Is LinkedIn premium actually premium?
November 17, 2011 1:43 PM   Subscribe

Are any premium job search services (i.e. LinkedIn Premium) worth it?

I have looked at The Ladders and LinkedIn Premium, amongst others and have heard mixed reviews when poking around the web. Wondering what the well informed folks of Metafilter think.

For what its worth this is in the Northeast, I have my MBA and am in marketing, Manager/Director level.
posted by IzzeYum to Work & Money (9 answers total) 1 user marked this as a favorite
 
I've heard terrible things about The Ladders at the Ask a Headhunter blog (not because he's plugging himself).
posted by maurreen at 1:51 PM on November 17, 2011


In my experience, LinkedIn Premium wasn't worth it. I signed up primarily for the "featured applicant" status. However, the majority of jobs I found on LinkedIn weren't accepting applications through the site. Of the handful of jobs I was able to apply for on LinkedIn, only one application was actually read! I had also hoped that being able to see who had viewed my profile (with my profile-viewing remaining anonymous) would be worthwhile, but over time, it was clear there wasn't a correlation between my applications and who was looking at my LinkedIn page. Now that I'm back to a basic account, the only feature I miss is the ability to view everyone's full profile.
posted by serialcomma at 1:55 PM on November 17, 2011


I'm just advertising for a job on LinkedIn (in the NE, for marketing... MeMail me!) and the bright yellow featured box at the top does make us look at those candidates first, but by far the bigger thing that stands out to me is a decent cover letter - I can't believe how few people took the time to at least relate their resume to our position. So I would say from the other side, it's certainly one way to get a potential emplyer's attention, but there are others.

I just remembered that there is a jobs site here. Away I go!
posted by ukdanae at 2:22 PM on November 17, 2011


Nope. The thing about anything where people are searching for a candidate/tenant/whatever is they WANT you to find them.

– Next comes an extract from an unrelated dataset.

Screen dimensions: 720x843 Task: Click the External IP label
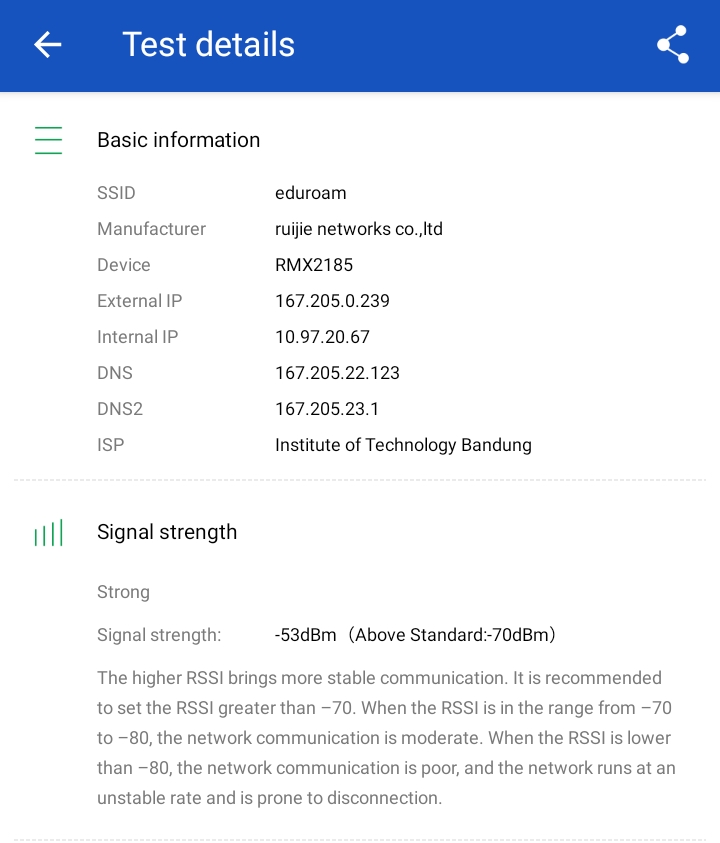139,301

So any apartment you can find on Westside Rentals, the big pay service in L.A., you can also find on Craigslist. Because why on Earth would they want to keep away people who want to rent from them?? Same goes for jobs, in my experience.
posted by drjimmy11 at 2:43 PM on November 17, 2011


Don't throw your money away on Ladders. Its job postings too closely resemble the fake jobs posted by recruiters looking to collect resumes and contacts. On the rare occasion you get called, it will most likely be along the lines of: "The job has been filled; you are overqualified anyway; know any less qualified people I can contact for the other (crappy, junior, non-100K) job I need to fill?" In my experience with them, I had one legitimate call from an application submitted through the site but many time-wasting ones.

It is believed (and this is hearsay at my end) that the Ladders aggregates jobs from other job posting systems without regard to level, pay or quality -- which is precisely what it claims it does not do. Given my observations and experience, this is plausible.

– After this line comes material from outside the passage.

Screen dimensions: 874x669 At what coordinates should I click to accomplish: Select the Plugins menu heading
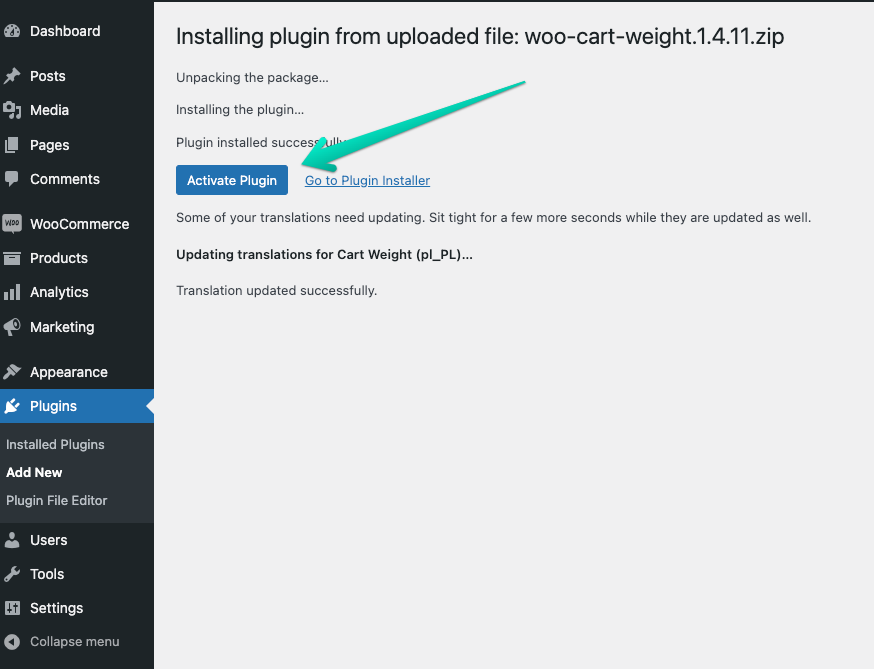[53, 406]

I have also noted a recent trend in job-search land: recruiters trying to charge job seekers for an online look at the jobs they claim to be trying to fill. Which is to say, they are trying to get paid at both ends: from the employer client for whom they screen applicants as well as from the potential applicant pool (a large chunk of which is ever more desperate and probably easy marks for such scams). IvyExec.com and women@worknetwork.com are two such.

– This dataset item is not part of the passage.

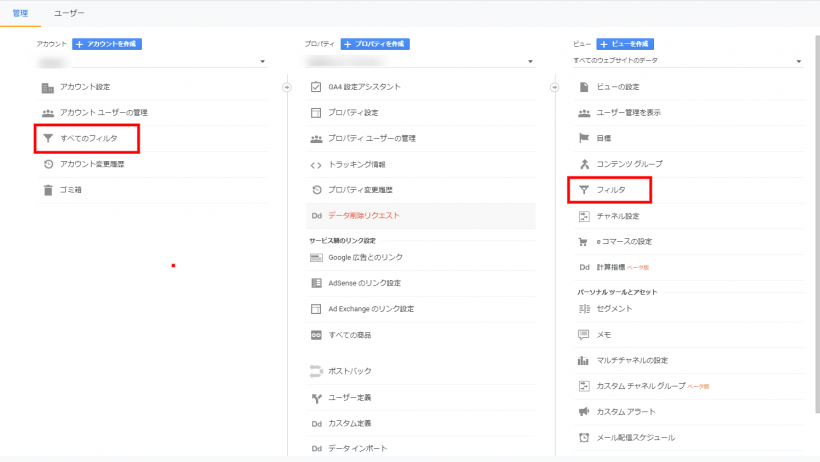
Task: Click the トラッキング情報 code brackets icon
Action: [316, 164]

(Note: I have never met a recruiter I would hire -- to wit, pay -- to help me find a job. In my work experience, I've never found a job through one (probably because I'm not easily typecast into a neat little box). And when I'm on the hiring side, I rarely use them as I'm better at finding good people than they are -- and I'm not, and never was, an HR person.)

As always, YMMV.
posted by cool breeze at 2:50 PM on November 17, 2011


This probably depends a lot on what field you're in and whether you're trying to find a job, or find candidates to fill a job. In my field, nearly everyone has a (free) LinkedIn account. They wait around for recruiters to contact them, ignore the lame ones (stealth-mode startup seeks "rockstar" developers!), and occasionally respond to people from interesting companies. I would imagine the recruiters probably have premium accounts, but the engineers they're trying to recruit generally don't.
posted by tylerkaraszewski at 2:55 PM on November 17, 2011


My personal experience is that that the premium services on LinkedIn are more valuable for recruiters than job seekers, but we use them more for gathering intel than actually recruiting.
posted by sm1tten at 3:52 PM on November 17, 2011


2ndig the negative opinion on The Ladders. I got nothing from the premium Ladders account when I was unemployed earlier this year.
posted by COD at 4:07 PM on November 17, 2011


Response by poster: Thanks for all your input.

+1 to tylerkaraszewski for the "rockstar" comment. If I see "rock star" or "red bull attitude" one more time I am going to hurl.